» **Request**:
Please find every line in the records that contains the word "Save" and copy each of those lines.

» **Working data**:
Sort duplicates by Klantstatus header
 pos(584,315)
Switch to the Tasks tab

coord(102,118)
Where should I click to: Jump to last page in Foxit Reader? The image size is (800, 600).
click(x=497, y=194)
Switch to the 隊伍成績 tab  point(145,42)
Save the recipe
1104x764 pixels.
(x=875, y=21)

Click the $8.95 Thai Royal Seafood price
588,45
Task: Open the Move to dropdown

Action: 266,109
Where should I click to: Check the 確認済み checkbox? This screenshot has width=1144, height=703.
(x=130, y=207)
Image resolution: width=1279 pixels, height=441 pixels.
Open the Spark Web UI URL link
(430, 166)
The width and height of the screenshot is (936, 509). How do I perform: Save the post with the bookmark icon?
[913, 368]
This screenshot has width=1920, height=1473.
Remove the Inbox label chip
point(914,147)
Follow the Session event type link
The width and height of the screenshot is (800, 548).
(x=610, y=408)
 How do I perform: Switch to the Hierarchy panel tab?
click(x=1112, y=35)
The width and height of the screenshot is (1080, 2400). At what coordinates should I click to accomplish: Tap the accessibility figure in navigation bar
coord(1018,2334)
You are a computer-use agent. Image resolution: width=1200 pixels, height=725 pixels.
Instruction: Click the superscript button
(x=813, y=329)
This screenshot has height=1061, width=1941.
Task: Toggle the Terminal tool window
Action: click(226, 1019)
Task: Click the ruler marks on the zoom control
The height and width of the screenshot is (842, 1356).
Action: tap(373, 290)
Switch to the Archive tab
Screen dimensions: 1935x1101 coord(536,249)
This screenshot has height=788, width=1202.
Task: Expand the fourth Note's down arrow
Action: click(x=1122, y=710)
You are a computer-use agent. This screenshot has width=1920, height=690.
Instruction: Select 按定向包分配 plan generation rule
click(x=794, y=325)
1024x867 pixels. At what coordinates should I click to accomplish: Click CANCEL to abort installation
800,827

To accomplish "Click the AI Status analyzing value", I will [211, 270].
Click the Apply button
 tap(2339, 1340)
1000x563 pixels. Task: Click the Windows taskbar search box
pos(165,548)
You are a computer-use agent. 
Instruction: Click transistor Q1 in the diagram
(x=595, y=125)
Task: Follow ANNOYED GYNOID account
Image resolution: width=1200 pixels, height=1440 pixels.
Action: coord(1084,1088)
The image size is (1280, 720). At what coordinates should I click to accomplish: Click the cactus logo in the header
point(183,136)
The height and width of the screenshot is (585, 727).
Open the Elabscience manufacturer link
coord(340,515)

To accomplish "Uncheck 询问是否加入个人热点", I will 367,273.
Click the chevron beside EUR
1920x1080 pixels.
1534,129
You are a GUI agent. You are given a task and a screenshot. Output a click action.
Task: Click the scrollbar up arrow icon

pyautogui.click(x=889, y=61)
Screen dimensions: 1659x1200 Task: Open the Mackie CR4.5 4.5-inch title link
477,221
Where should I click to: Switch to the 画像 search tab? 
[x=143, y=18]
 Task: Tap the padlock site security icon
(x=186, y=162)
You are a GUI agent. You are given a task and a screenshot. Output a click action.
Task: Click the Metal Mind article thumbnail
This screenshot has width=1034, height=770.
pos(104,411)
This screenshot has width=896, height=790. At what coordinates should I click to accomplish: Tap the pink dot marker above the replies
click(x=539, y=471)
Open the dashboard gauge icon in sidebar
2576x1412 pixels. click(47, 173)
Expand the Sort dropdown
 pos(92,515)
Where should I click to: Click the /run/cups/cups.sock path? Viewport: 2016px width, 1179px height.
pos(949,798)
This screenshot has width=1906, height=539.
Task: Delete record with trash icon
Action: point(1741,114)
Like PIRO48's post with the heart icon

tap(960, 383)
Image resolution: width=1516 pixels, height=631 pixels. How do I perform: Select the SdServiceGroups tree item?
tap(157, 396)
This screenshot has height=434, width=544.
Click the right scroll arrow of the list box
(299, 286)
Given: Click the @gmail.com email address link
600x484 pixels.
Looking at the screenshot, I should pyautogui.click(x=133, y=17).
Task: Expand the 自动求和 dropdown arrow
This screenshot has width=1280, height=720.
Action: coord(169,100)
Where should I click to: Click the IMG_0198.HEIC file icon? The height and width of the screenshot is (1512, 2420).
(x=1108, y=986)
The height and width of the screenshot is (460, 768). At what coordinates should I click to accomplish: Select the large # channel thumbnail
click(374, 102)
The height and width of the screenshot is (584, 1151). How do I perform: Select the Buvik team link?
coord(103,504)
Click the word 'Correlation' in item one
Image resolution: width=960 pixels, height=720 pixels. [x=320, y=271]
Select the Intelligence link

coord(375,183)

» **Solution below**:
Save the recipe
The width and height of the screenshot is (936, 509). How do I perform: Save the post with the bookmark icon?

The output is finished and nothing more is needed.